Back several months ago I came across an apricot jam recipe that used dried apricots. Hmmm, I thought.  I can make apricot jam before its fresh fruit season, and without all the trouble of having to pit the apricots. And, I just happened to have a bag of dried apricots in the pantry for snacking.

While I was pleased enough with this batch of jam,  I would cut the sugar down next time, because it was a little too sweet for me.  I’ll probably add a low sugar pectin to help thicken up the jam.

Dried Apricot Jam
Yield is 5 x 8 ounce jelly jars

8 oz dried apricots, chopped
2-3/4 cups water
2 tbsp fresh lemon juice
2-1/2 cups sugar
3 tbsp amaretto (optional)

Combine the chopped dried apricots and water in a medium bowl, cover with plastic wrap, and let sit on the counter overnight to reconstitute.

The next day, pour the contents of the bowl into a non-reactive pot, add the lemon juice and bring to a boil.  Cover the pot, reduce the heat and simmer for 30 minutes.  Once the apricots are very tender, raise the heat and slowly pour in the sugar.  Bring back to a boil and cook over high heat until the jam is very thick and sticky.

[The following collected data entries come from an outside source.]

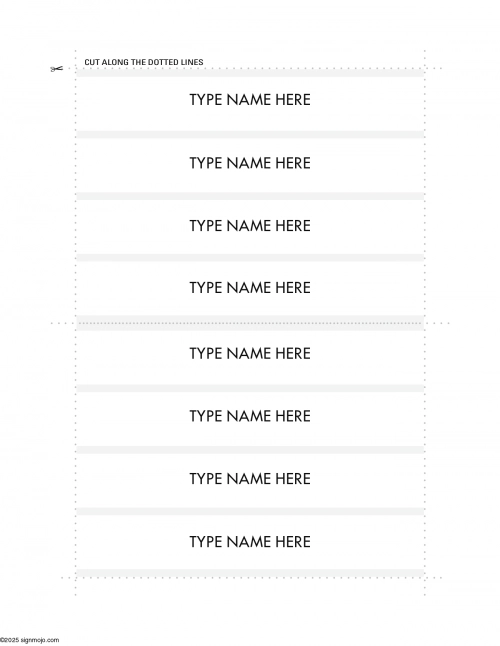Select the sixth TYPE NAME HERE field
Viewport: 500px width, 646px height.
250,416
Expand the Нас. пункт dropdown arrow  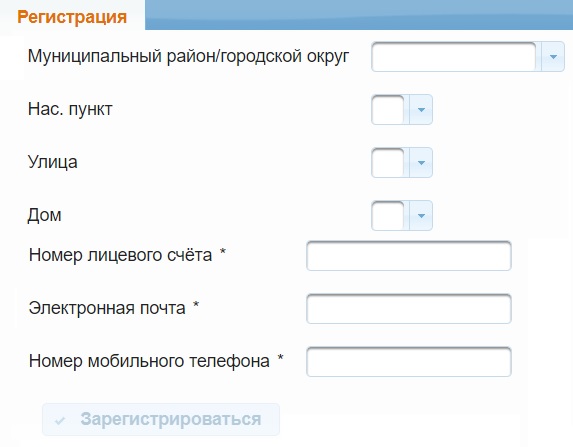[421, 110]
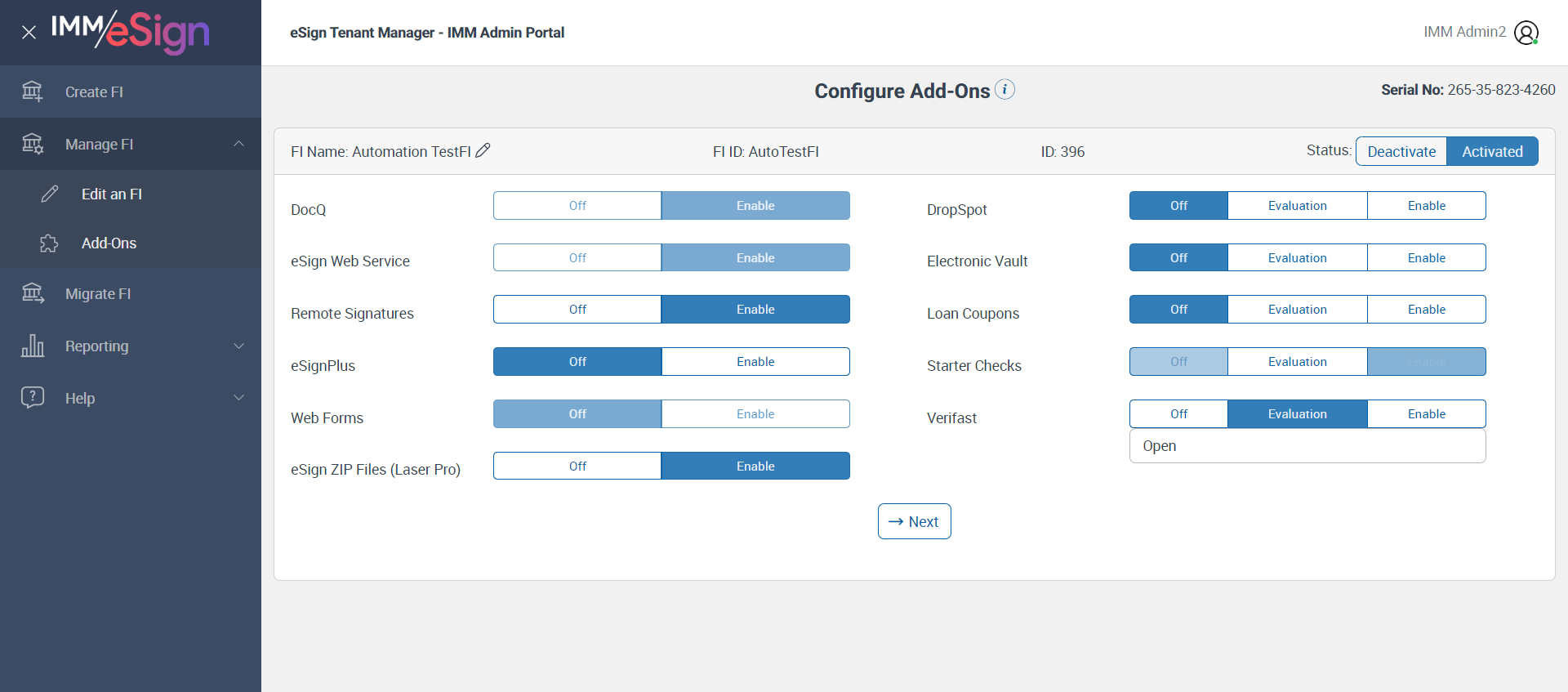Collapse the Manage FI section chevron
Screen dimensions: 1568x692
pyautogui.click(x=238, y=144)
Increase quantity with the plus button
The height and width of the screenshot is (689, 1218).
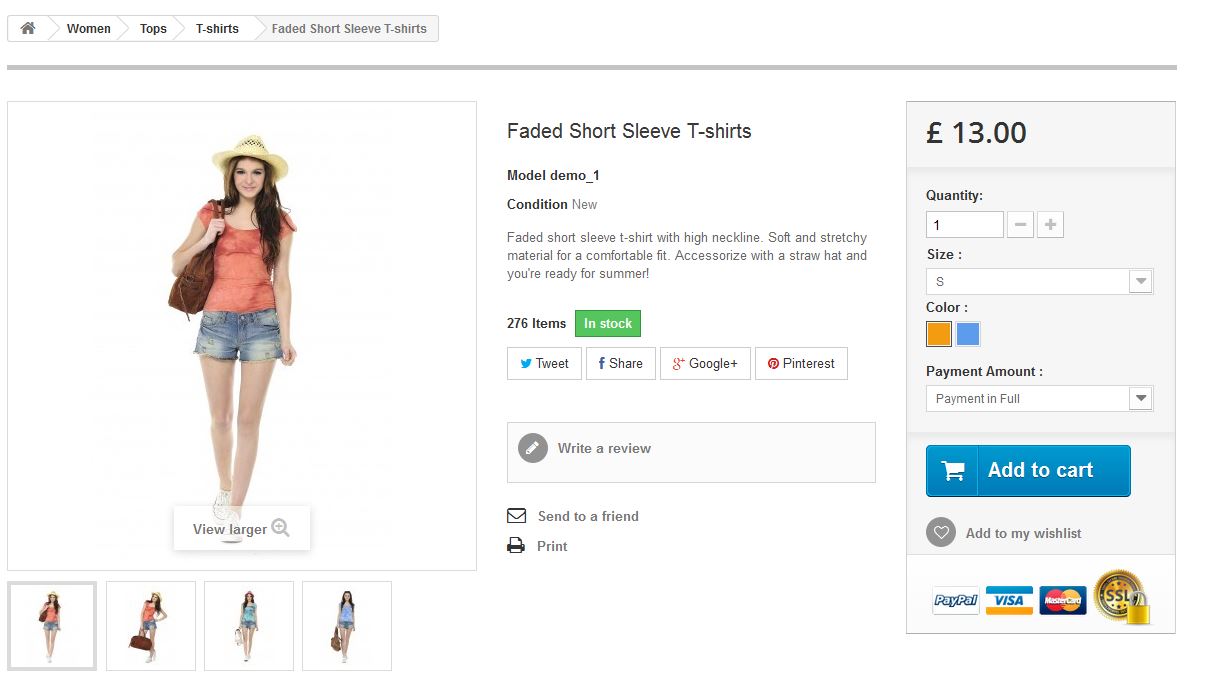coord(1050,225)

Funnel the jam into your prepared canning jars.  With a damp cloth, wipe the rims, top with lids and rings and process in a boiling water bath canner for 10 minutes.  Remove the jars from the canner and cool.  If any of your jars failed to seal properly, refrigerate promptly.  Sealed jars will keep in a cool, dark place for 9-12 months.  I can’t imagine you’ll have them around that long though.